Using the lowest effective local anesthetic concentration and volume reduces the maximum systemic dose even if partial intravascular injection occurs.

Test Dose

An intravascular test dose containing epinephrine (typically 3 mL of 1.5% lidocaine with 1:200,000 epinephrine) produces a detectable heart rate increase within 30–60 seconds if injected intravascularly — providing an early warning before the full block volume is administered.

Treatment: Lipid Emulsion Resuscitation

When LAST occurs, immediate management includes:

  • Stop local anesthetic injection immediately
  • Call for help and activate LAST emergency response
  • Ensure adequate ventilation and oxygenation — seizures dramatically increase oxygen consumption
  • Administer intravenous lipid emulsion (Intralipid 20%) — the lipid "sink" mechanism redistributes local anesthetic away from cardiac tissue
  • Begin ACLS-modified CPR if cardiovascular collapse occurs (avoid vasopressin and high-dose calcium channel blockers)
  • Consider cardiopulmonary bypass for refractory cardiac arrest from bupivacaine toxicity

Lipid emulsion must be immediately available wherever nerve blocks with amide local anesthetics are performed. The ASRA LAST checklist should be posted and familiar to all team members.

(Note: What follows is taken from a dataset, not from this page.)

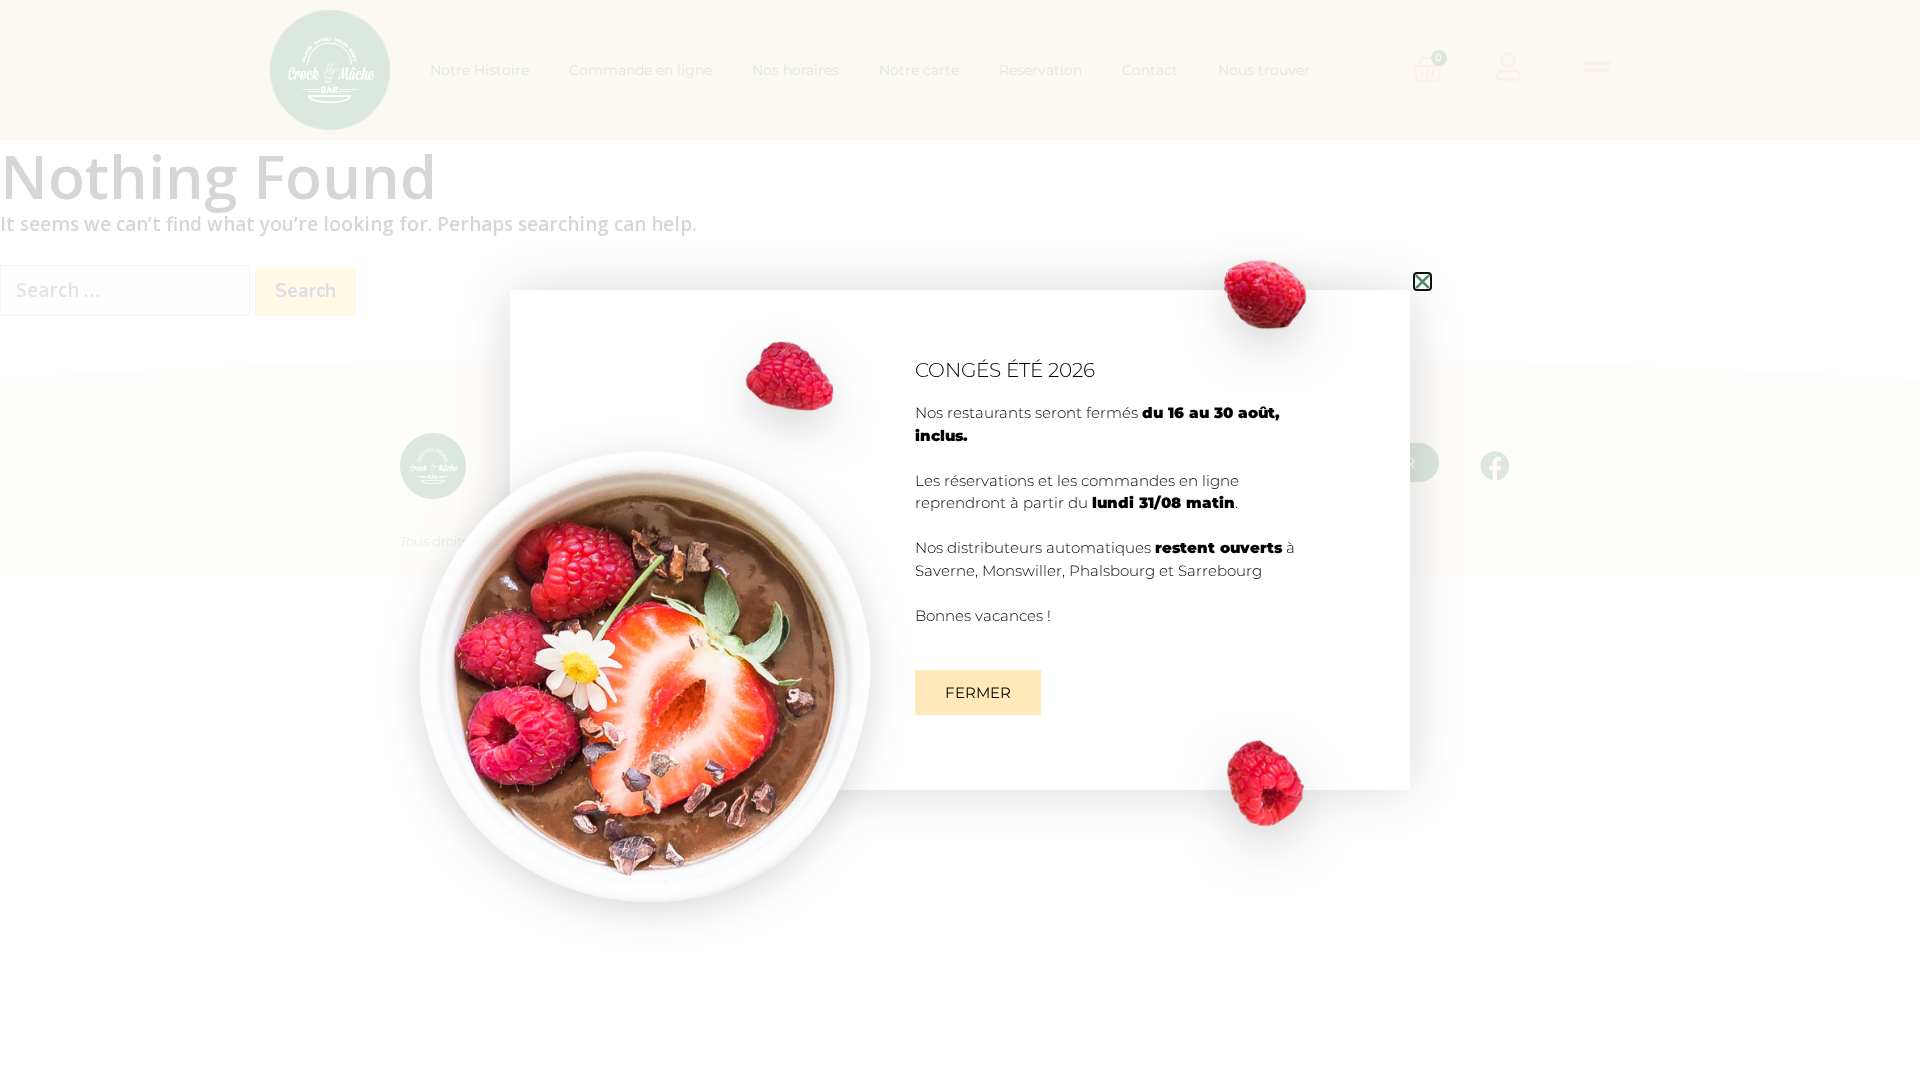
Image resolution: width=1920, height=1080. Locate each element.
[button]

References & Further Reading

Neal JM, et al. ASRA practice advisory on local anesthetic systemic toxicity. Reg Anesth Pain Med. 2018;43(2):113–123.

Gitman M, Barrington MJ. Local anesthetic systemic toxicity: a review of recent case reports and registries. Reg Anesth Pain Med. 2018;43(2):124–130.

Weinberg GL. Lipid emulsion infusion: resuscitation for local anesthetic and other drug overdose. Anesthesiology. 2012;117(1):180–187.